Funny How Time Slips Away: Remembering Billy Walker
Billy Walker was killed eight years ago today–May 21, 2006–when he lost control of his van and slid off I-65 near Fort Deposit, Ala. The one-car crash also killed Walker’s wife Bettie, bassist Charles Lilly Jr., and guitar player Daniel Patton, and injured his grandson. Billy Walker was on his way back to Nashville from one of the many countless road gigs in his life to appear on the Grand Ole Opry that Saturday night. He was 77.
Country music is rife with tragedy. Many of its brightest stars suddenly extinguished on the Lost Highway or skyway. Hank Williams overdosed in the back seat of his Cadillac on New Years Day, 1953. The plane carrying Patsy Cline, Cowboy Copas, and Hawkshaw Hawkins crashed into a red oak tree on March 5, 1963, killing all on board. Patsy’s watch, found nearby, stopped at 6:20 p.m. Jim Reeves piloted his own plane to the same fate a year later. Johnny Horton’s premonition of his early death on the Lost Highway came true in 1960 when a 19-year-old drunk driver plowed into the singer’s Cadillac. These artists’ genius and legacy combined with their youthful presence and senseless, premature demise propelled them into icon status.
It wasn’t supposed to happen to Billy Walker. Not now, at least.

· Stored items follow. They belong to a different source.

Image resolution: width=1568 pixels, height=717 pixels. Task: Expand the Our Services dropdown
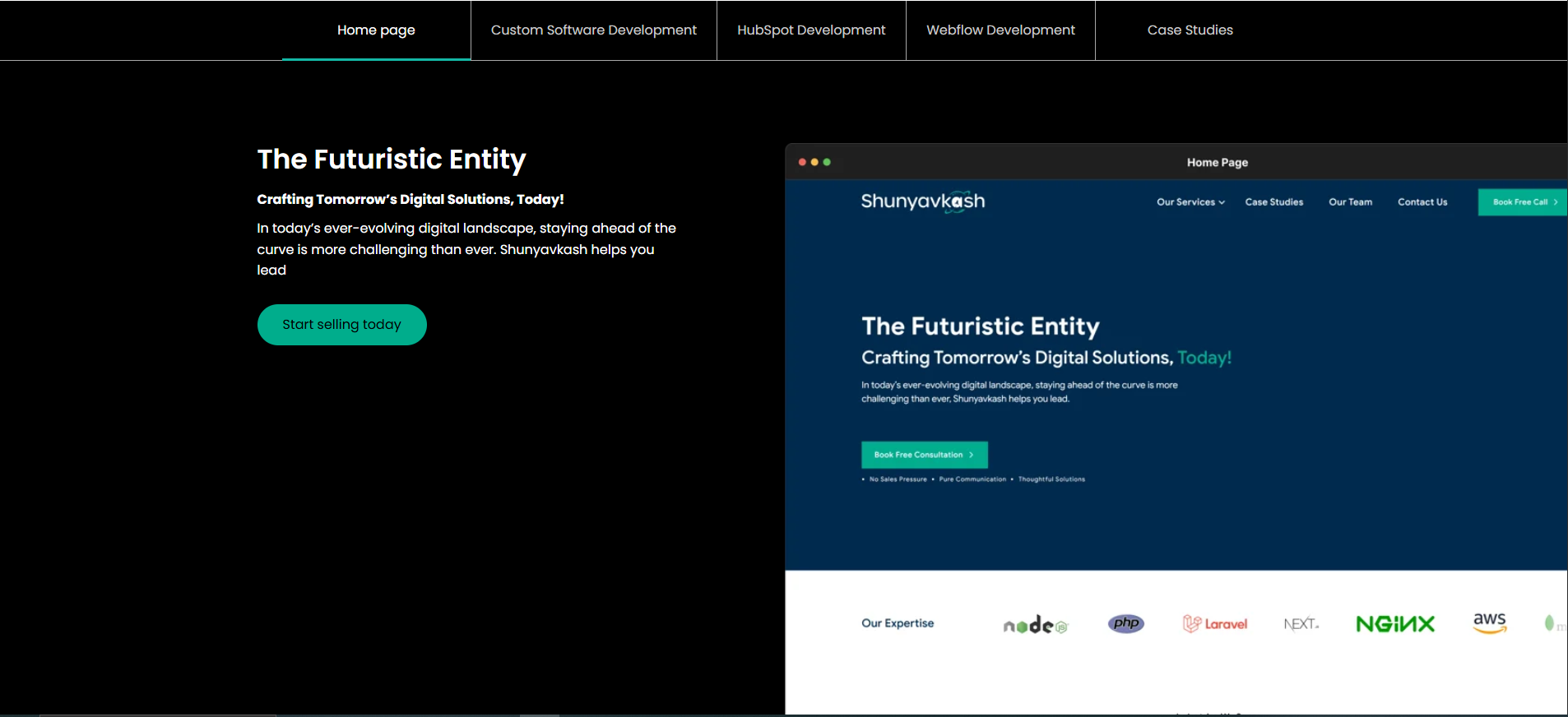pyautogui.click(x=1190, y=202)
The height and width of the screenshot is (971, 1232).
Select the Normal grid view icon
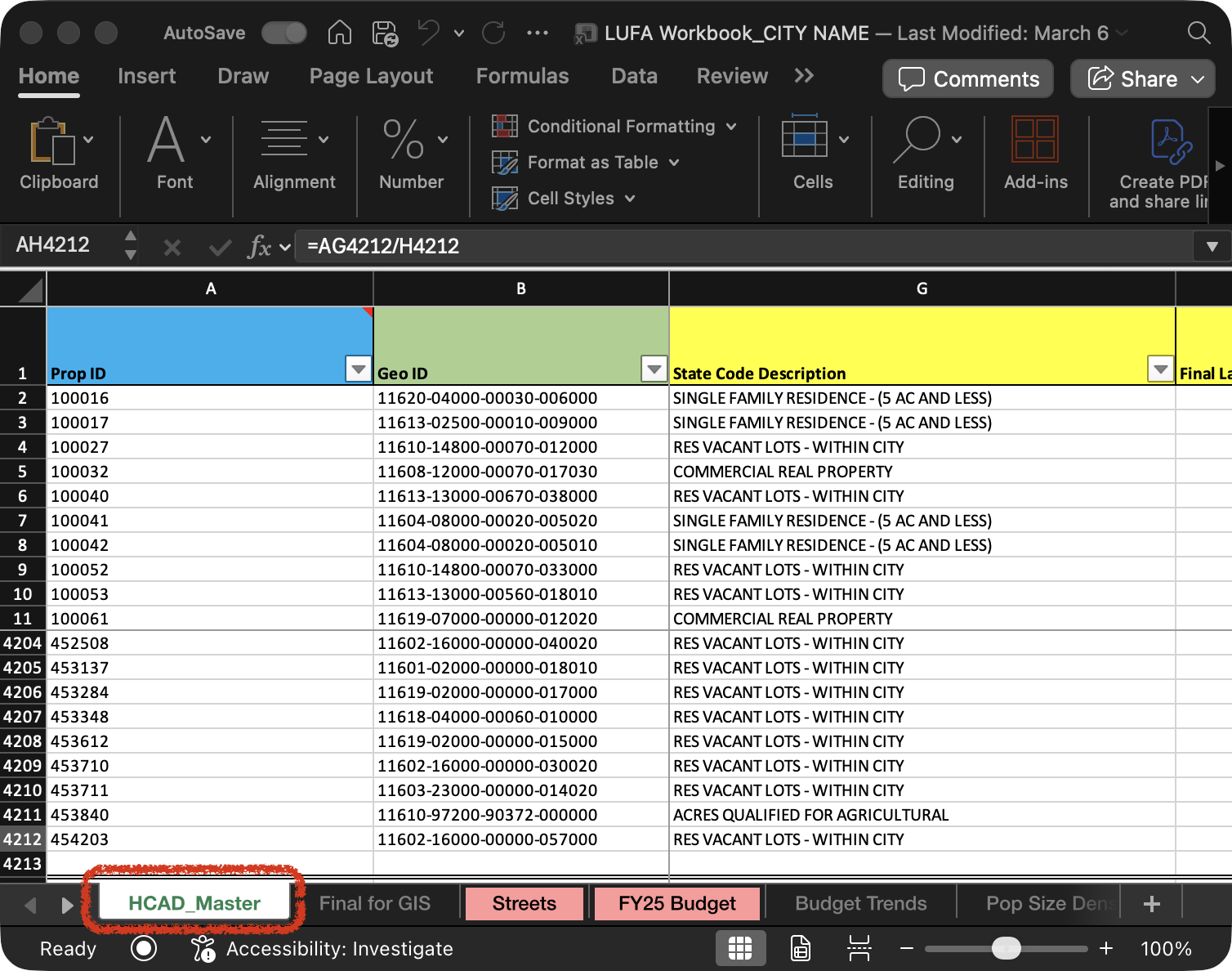pos(740,948)
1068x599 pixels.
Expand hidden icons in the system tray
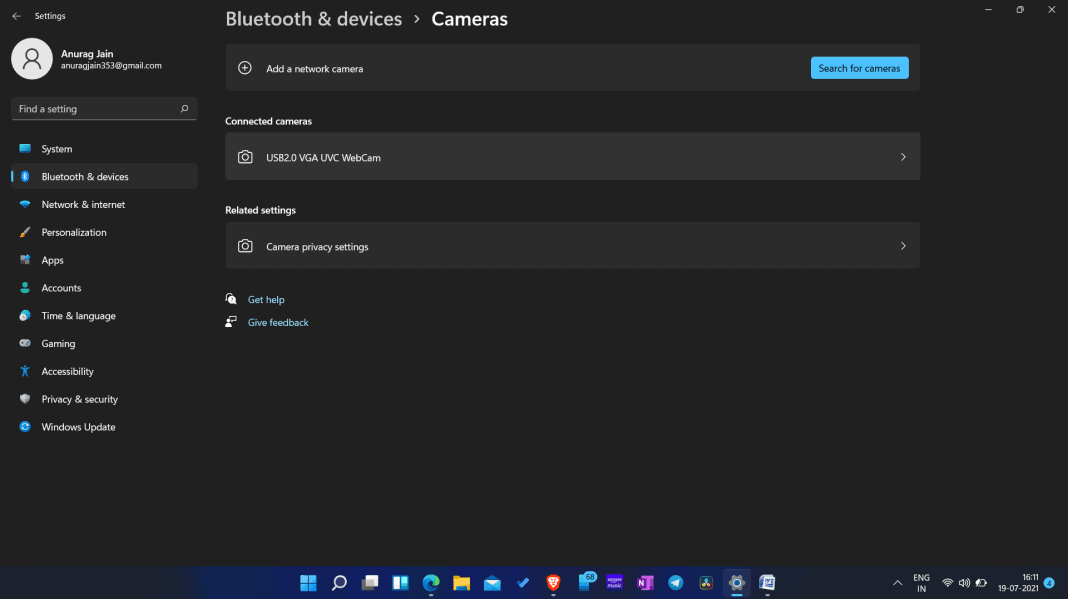click(x=897, y=582)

In fact, Billy Walker was booked on the plane that killed Cline, Copas, and Hawkins. They all appeared at the same charity gig in Kansas City. Billy got an emergency phone call from Nashville and had to fly home immediately. He couldn’t wait for the chartered plane. Hawkins was flying commercial and gave Billy his airline ticket, and told him, “Here kid–you be Hawkshaw Hawkins on that plane tomorrow morning and I’ll take your place on the private plane.” Billy Walker made it back to Nashville earlier than he had hoped. Hawkshaw, Copas, and Cline never did.
I knew Billy Walker personally before I truly appreciated his contribution to country music. When I first met Billy I knew him as the guy who had the original hit with one of Willie Nelson’s finest songs, “Funny How Time Slips Away,” and the guy who recorded one of my favorite Harlan Howard songs, “Down to My Last Cigarette.”
That was certainly enough.
“Down to My Last Cigarette” is the kind of song I would play if someone fresh from North Korea or another planet was sitting on my couch and asked me what country music is.
Billy also happened to be the nicest man I’ve ever met in show business, and everyone who knew him will say the same.
I can see him now, pulling up to the Ernest Tubb Record Shop on Lower Broad, stashing his SUV in the alley with the hazards on so he could run in quickly and drop off the latest order of his cassettes and CDs, which he delivered personally. He was always immaculate, even when dressed down. His unapologetic, jet-black rug perfectly quaffed.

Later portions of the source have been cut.